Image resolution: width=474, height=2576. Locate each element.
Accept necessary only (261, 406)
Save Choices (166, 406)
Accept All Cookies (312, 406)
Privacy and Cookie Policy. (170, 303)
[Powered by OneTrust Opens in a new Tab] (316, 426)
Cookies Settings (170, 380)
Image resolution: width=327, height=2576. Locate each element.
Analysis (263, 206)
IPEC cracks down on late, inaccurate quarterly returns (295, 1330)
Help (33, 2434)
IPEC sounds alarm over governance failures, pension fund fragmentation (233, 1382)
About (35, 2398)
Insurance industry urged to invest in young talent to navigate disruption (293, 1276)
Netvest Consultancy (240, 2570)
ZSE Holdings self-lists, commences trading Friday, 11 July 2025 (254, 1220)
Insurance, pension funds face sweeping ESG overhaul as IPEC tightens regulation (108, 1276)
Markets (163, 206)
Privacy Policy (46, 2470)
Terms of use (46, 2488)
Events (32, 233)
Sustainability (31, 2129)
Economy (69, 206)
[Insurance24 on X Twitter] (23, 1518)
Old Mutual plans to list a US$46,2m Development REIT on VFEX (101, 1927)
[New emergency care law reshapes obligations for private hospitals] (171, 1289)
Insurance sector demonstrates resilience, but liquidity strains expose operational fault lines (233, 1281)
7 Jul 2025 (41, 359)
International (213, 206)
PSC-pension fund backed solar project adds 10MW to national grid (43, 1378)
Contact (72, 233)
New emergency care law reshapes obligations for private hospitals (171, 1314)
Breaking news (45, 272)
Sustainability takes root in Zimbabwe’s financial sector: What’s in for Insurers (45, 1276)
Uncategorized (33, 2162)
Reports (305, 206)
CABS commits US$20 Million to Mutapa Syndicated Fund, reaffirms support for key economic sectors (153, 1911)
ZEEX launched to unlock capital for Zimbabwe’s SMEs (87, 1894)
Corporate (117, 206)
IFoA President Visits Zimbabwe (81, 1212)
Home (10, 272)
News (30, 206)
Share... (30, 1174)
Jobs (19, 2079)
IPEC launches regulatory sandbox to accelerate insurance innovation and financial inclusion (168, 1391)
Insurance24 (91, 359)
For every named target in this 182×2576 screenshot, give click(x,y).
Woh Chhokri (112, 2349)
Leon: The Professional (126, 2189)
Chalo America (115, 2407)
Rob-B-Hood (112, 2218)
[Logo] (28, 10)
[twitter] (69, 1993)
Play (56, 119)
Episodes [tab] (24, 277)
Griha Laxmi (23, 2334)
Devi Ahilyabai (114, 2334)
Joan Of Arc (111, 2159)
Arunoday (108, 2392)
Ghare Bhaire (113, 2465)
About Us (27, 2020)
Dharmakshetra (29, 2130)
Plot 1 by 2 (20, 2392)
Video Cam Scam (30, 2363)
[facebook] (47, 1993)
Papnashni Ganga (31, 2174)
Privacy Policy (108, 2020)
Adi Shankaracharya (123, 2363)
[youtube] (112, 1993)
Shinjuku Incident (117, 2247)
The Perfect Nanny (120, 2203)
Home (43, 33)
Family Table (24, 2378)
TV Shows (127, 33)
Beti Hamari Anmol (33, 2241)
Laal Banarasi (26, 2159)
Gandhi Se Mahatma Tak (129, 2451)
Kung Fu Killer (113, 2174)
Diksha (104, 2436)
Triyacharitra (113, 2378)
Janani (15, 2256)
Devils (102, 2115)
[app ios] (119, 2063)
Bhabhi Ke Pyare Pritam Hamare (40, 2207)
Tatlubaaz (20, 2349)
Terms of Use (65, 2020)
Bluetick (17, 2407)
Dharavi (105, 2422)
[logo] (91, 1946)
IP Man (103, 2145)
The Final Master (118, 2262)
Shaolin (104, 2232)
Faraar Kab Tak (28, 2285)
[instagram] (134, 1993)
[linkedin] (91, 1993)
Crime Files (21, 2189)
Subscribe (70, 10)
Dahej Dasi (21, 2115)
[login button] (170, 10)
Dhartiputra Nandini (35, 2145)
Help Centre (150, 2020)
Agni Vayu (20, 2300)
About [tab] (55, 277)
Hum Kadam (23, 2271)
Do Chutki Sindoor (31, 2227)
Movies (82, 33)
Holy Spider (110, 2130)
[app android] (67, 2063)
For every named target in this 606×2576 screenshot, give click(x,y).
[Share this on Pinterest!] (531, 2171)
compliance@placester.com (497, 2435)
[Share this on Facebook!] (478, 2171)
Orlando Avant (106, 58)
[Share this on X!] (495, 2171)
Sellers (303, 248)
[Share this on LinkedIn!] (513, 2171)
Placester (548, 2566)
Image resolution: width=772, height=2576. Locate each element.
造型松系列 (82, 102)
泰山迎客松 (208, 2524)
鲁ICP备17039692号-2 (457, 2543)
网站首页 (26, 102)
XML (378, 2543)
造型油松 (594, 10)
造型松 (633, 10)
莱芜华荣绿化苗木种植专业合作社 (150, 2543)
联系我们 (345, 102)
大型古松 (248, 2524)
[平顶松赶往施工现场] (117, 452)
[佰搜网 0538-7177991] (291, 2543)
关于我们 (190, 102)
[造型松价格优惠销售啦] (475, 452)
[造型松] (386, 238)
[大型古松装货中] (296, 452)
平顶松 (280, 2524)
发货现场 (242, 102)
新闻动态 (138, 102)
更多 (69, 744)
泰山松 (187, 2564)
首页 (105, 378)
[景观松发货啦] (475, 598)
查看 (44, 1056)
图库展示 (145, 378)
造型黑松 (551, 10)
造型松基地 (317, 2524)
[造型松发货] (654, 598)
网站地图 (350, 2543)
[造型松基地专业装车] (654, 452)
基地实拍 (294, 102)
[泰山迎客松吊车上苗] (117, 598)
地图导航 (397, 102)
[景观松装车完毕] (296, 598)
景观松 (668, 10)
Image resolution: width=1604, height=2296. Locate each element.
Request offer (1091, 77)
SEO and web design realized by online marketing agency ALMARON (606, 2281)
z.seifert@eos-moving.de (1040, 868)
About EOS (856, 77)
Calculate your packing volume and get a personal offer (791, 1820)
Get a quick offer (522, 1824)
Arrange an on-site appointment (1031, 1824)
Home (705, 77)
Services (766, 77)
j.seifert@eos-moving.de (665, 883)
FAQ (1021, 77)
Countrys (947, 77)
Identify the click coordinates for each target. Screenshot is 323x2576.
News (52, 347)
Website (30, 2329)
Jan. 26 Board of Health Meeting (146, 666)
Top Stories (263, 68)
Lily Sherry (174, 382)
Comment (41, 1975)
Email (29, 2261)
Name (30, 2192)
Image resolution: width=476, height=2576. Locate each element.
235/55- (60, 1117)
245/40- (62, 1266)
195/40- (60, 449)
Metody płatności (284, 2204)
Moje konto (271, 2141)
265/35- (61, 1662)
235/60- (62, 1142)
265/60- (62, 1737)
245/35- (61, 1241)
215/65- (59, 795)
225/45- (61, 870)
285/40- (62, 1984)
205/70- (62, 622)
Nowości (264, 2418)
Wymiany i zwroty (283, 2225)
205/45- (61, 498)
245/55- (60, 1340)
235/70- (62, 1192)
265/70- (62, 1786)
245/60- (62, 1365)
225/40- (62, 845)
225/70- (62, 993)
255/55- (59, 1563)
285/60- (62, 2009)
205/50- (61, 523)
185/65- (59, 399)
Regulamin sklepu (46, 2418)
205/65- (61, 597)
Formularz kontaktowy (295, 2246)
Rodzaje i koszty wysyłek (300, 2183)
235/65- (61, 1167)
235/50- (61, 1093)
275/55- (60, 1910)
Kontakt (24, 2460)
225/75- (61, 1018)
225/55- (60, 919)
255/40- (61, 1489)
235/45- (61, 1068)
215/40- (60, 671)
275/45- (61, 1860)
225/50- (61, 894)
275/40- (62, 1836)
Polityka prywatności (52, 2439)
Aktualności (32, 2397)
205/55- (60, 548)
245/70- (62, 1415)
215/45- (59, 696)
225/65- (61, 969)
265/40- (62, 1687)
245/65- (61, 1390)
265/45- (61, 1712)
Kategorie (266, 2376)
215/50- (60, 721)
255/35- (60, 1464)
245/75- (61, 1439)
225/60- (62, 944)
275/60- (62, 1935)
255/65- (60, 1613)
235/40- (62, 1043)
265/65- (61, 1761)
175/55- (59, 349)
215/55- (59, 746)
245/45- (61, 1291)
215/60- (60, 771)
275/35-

┄┄┄┄┄┄┄┄┄┄┄┄┄┄┄┄┄┄┄┄

◆ **Problem statement**
Return every line from the entries above that includes the word "IPEC".

◆ **Exercise solution**
IPEC cracks down on late, inaccurate quarterly returns (295, 1330)
IPEC sounds alarm over governance failures, pension fund fragmentation (233, 1382)
Insurance, pension funds face sweeping ESG overhaul as IPEC tightens regulation (108, 1276)
IPEC launches regulatory sandbox to accelerate insurance innovation and financial inclusion (168, 1391)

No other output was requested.